Photo above: The top of page 8 of Beaufort’s 1959 Annual Report shows the initial concept drawing of what would later become the Henry C. Chambers Waterfront Park. On the right are the municipal accomplishments the group wanted emphasized.
By Bill Rauch
Contemplating a new year and new beginnings, as we do this week, gives rise to recalling times past.
In my estimation the most forward-thinking Beaufort City Council of the past century was the 1958-59 group that was led by Mayor Angus Fordham. The other four were banker and Mayor pro tem (later mayor) F.W. (“Willie”) Scheper III, pharmacist Charles Aimar, and Bay Street retailers D.L. Koth and Meyer Schein. Uniquely, and to their credit, the group published an “Annual Report,” that was distributed in the April 30, 1959, Beaufort Gazette.
These guys had their act together.
Saying “Today’s Dreams are Tomorrow’s Realities,” their report called for, among other civic improvements:
• The construction of a municipal sewer system that they got right on and opened soon after on the Waddell Gardens parcel where the city’s beleaguered Southside Park stands now;
• An improved waterfront that 15 years after they called for it became the Henry C. Chambers Waterfront Park;
• “Improved Municipal Docking Facilities” that would become the downtown marina;
• A street sweeper that wouldn’t finally be purchased until 2001;
• And “construction of a modern City Hall” that would finally be brought online almost exactly 50 years after they called for it.
Compare this to the current group’s long-term planning efforts. The most recent plan that is published on the city’s website is the now-discredited five-year-old Civic Master Plan that is actually little more than a proposed future zoning map.
But where’s the plan for how the new Boundary Street will be marketed and should develop once the construction is complete? There’s precious little about that in the original Boundary Street Plan.
The 1959 group, their annual report shows, had an Annexation Committee comprised of five civic leaders, two of whom were sitting city council members. The present group acts like “annexation” is a dirty word. Bluffton and Hilton Head each have their current strategic plans up on their websites. Both are actively growing, or trying to grow, their boundaries. So certainly is Port Royal. Is Beaufort’s current informal “make it like it was” approach a realistic strategy?
Mayor Fordham’s 1959 report says the city quadrupled yacht traffic from 1955-1958.
The city has gotten a grant to remake the outermost pier of its downtown marina. Good. The marina operator’s lease is up in two years.
Where’s the plan for maximizing Beaufort’s extraordinary natural advantage as a desirable stop-over location along the Intracoastal Waterway?
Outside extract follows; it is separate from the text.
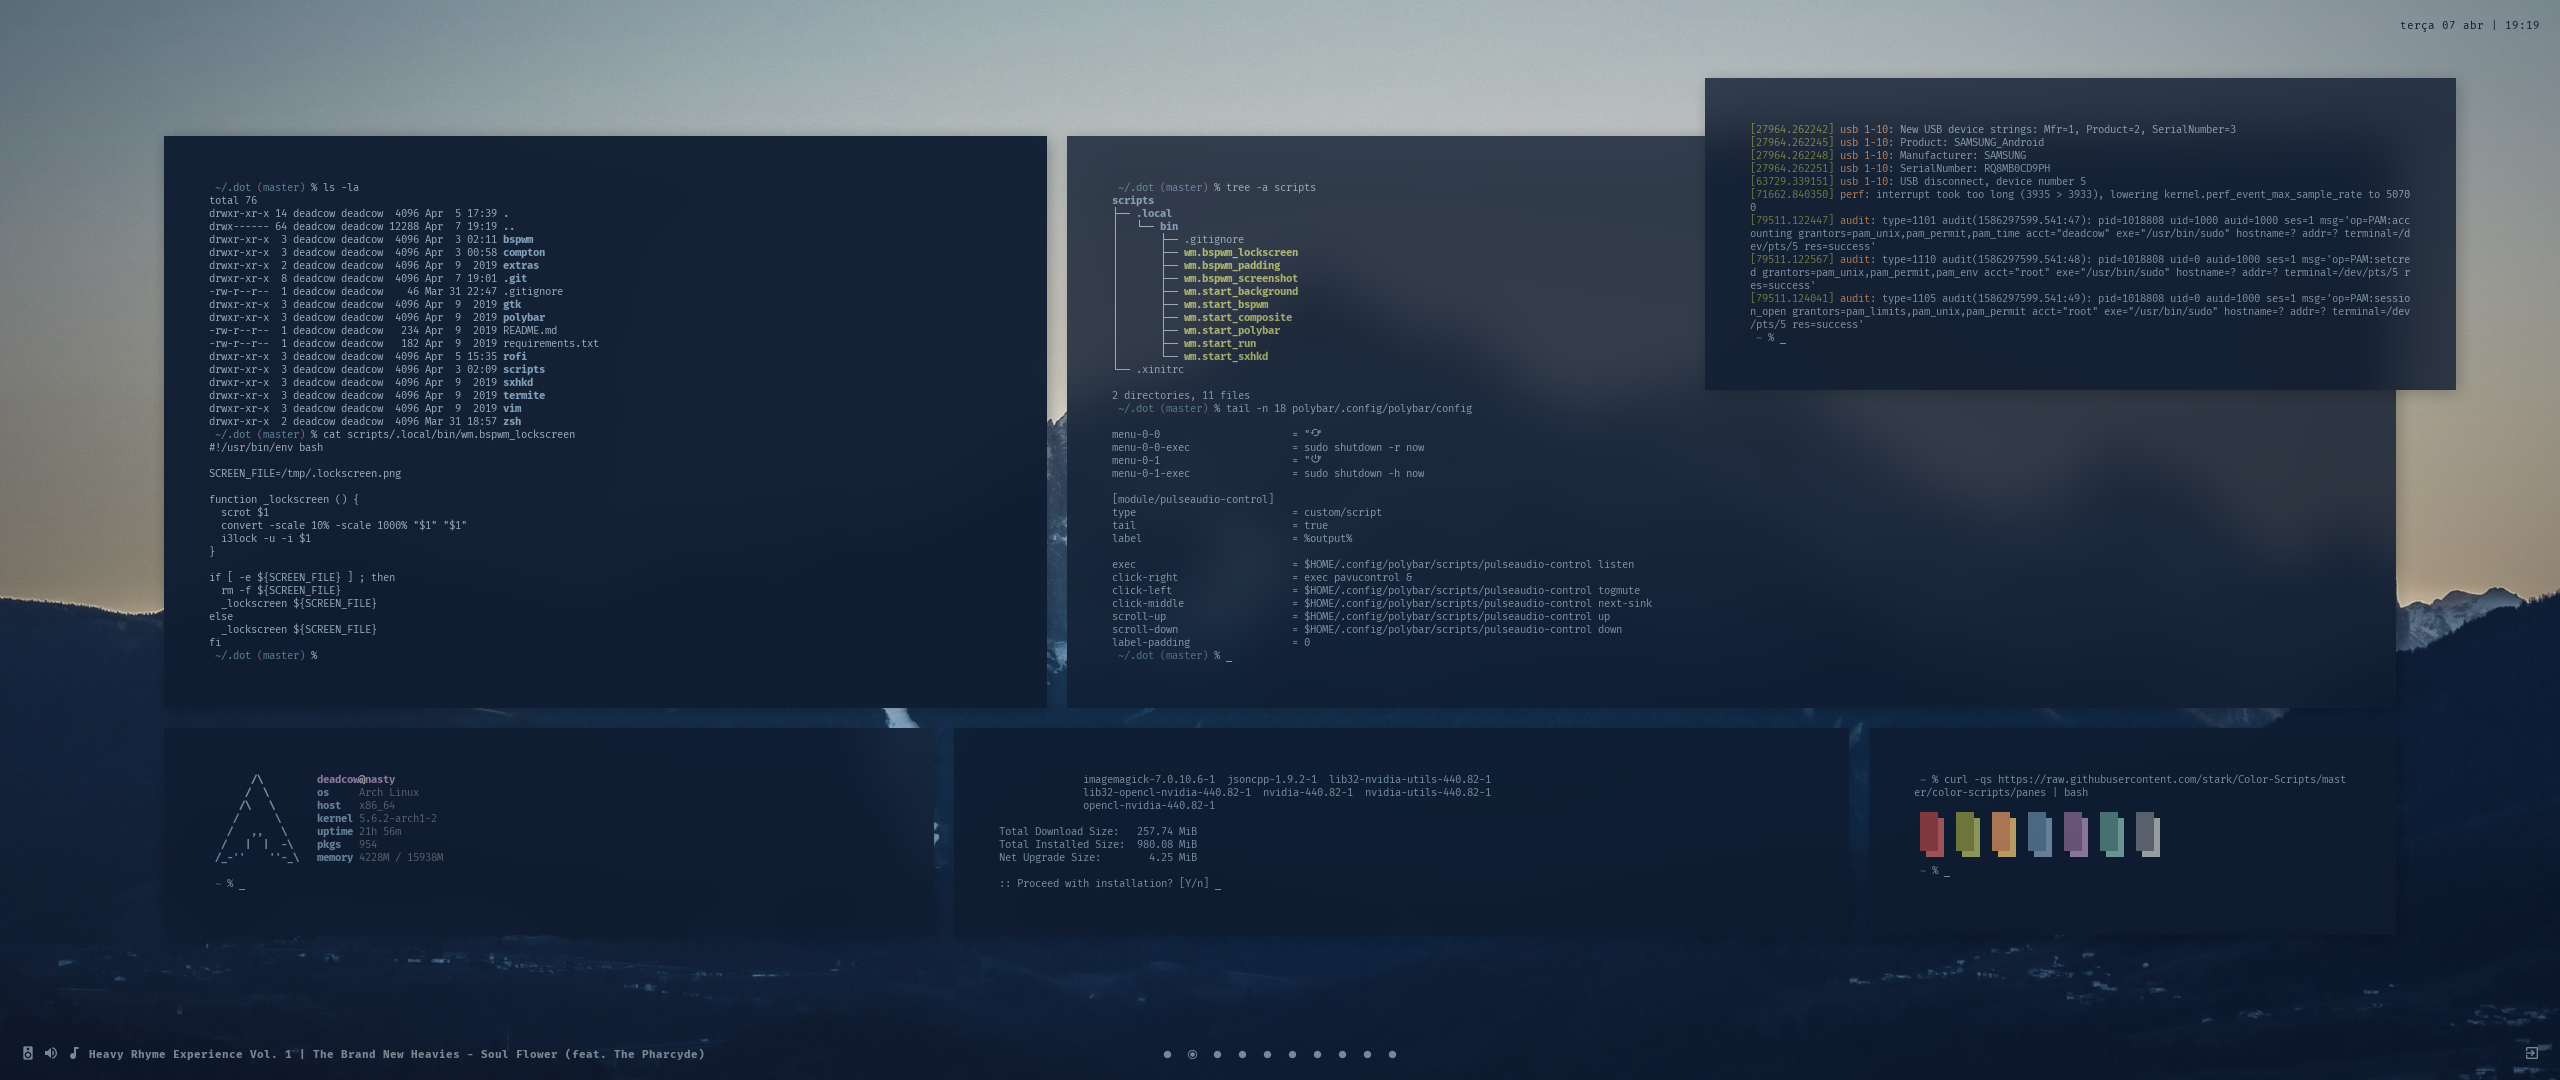Click the blinking prompt in the polybar config terminal
Screen dimensions: 2560x1080
coord(1229,656)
The city’s leaders say they want to create an atmosphere in Beaufort so that Beaufort’s young people don’t have to leave to get good jobs. Good. They’ve tried industrial development at the Commerce Park and high-tech development with the Carteret Street digital corridor project. More than $3 million has been spent on those initiatives with little, if any, tangible return.
Both decisions looked from the outside like spur-of-the-moment real estate buys.
Stepping beyond whim to professionalism, and trying to get the cart back behind the horse, if that’s the priority, why not put in the effort to get serious industrial development and high-tech development approaches into place? Get the school board, the Technical College of the Lowcountry, the chamber of commerce and the business community on board.
We can disagree on whether this is local government’s appropriate role.
If it’s the group’s priority, as it seems to be, then what better time than now to put the pieces into place?
With the flawed penny sales tax measure down the drain, a new administration in Washington and a new city council, what better time than now to look ahead? If we don’t, to paraphrase the 1959 group, “No dreams today will be no realities tomorrow.”